Robinson v. Bankers Life and Cas. Co., 899 F. Supp. 848 (D.N.H. 1995)
May 3, 1995
BANKERS LIFE AND CASUALTY COMPANY; and Bruce Jordan, Defendants.
United States District Court, D. New Hampshire.
*849 Russell F. Hilliard, Upton, Sanders & Smith, Concord, NH, for defendants.
Dale Robinson, pro se.
McAULIFFE, District Judge.
Plaintiff's pro se amended complaint is written in a style difficult to understand. He seems to be raising federal and state causes of action based on discrimination at the hands of his alleged employer because of his disability, seasonal affective disorder. His federal claim(s), at least, suffer from fatal defects.
To the extent plaintiff attempts to assert a claim under the Rehabilitation Act of 1973, 29 U.S.C. § 794, his complaint necessarily fails because he does not allege that his employer qualifies as a "program or activity receiving federal financial assistance" (and it is clear that neither Defendant Bankers Life and Casualty Company, nor Defendant Bruce Jordan, is such an activity). To the extent plaintiff references, and asserts a claim under, the Americans with Disabilities Act, 42 U.S.C. § 12101, et seq., his complaint is defective in at least two ways. First, the unrebutted affidavit filed by defendants in support of their motion to dismiss establishes that:
Plaintiff signed a contract with Banker's Life in which he agreed to an agent/independent contractor, not an employer-employee, relationship. Plaintiff was an agent of the defendant insurance company, authorized to sell its policies in a designated territory;
Defendant paid plaintiff strictly on a commission basis, did not deduct any amount for income tax withholding, and accounted for commissions paid using IRS form 1099;
Defendant did not provide sick leave or paid vacation time and did not purport to set plaintiff's hours or assign specific duties. Plaintiff carried out his insurance sales efforts on a self-directed basis, providing his own transportation at his own expense, providing his own administrative support at his own expense, and setting his own schedule and level of effort;
Plaintiff was responsible for obtaining and maintaining, at his own expense, whatever licenses or permits might be required within his assigned territory.

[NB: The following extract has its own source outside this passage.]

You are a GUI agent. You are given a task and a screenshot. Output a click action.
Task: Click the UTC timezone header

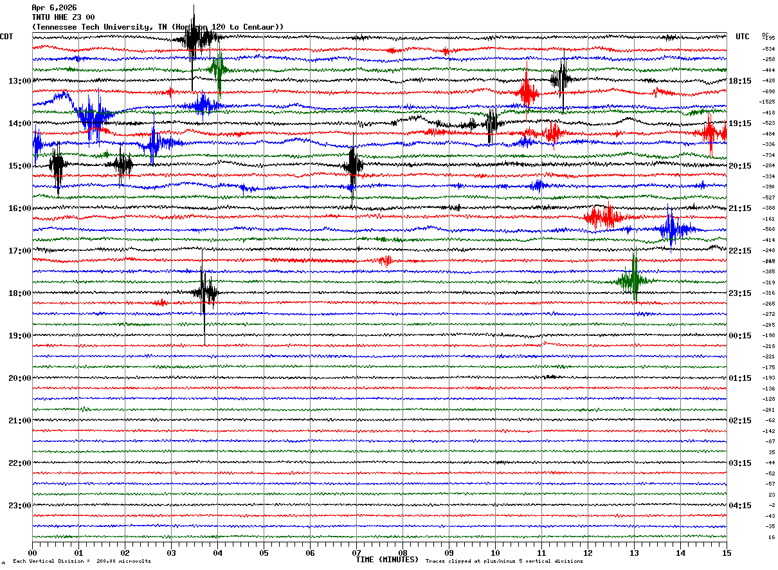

Given these uncontroverted circumstances, and applying an "economic realities" test to determine whether Defendant Banker's Life was plaintiff's employer, it is apparent that it was not. As in Knight v. United Farm Bureau Mutual Insurance Co., 950 F.2d 377 (7th Cir. 1991), the general absence of company control over plaintiff's activities, the independent nature of his work (including methods and scheduling), the financial independence of his operation, the skills required, and the understanding of the parties as expressed in their written agreement all combine to establish plaintiff's status as an independent contractor. As Defendant Banker's Life was not plaintiff's employer within the meaning of the ADA (42 U.S.C. § 12111(5)) his complaint fails to state a claim under that Act.
In addition, suit under the ADA must be filed within 90 days of receipt of a "Right to Sue" letter from the Commission. 42 U.S.C. § 12117(a); see also 42 U.S.C. § 2000e-5. Plaintiff received his Right to Sue letter on March 8, 1994, but did not file suit (or file pleadings which, given his pro se status, was deemed sufficient to toll the statute of limitations) until June 7, 1994. The limitations period had already expired on June 6th, and plaintiff has offered no explanation for his late filing. Nothing points to defendant's interference or involvement in causing any filing delay, and no other basis exists in the record for invoking equitable tolling principles. Accordingly, plaintiff's ADA claim is also barred by the applicable statute of limitations. See e.g. Wilburn v. *850 Dial Corp., 724 F. Supp. 530 (W.D.Tenn. 1989).
Defendants' motion to dismiss (document no. 9) is hereby granted and plaintiff's complaint is hereby dismissed to the extent it seeks to raise federal causes of action. The court declines to exercise supplemental jurisdiction over state law claims plaintiff seeks to raise, if any, (see 28 U.S.C. § 1367(c) (3)) and to that extent the complaint is also dismissed without prejudice to plaintiff's bringing any state claims he might have in state court.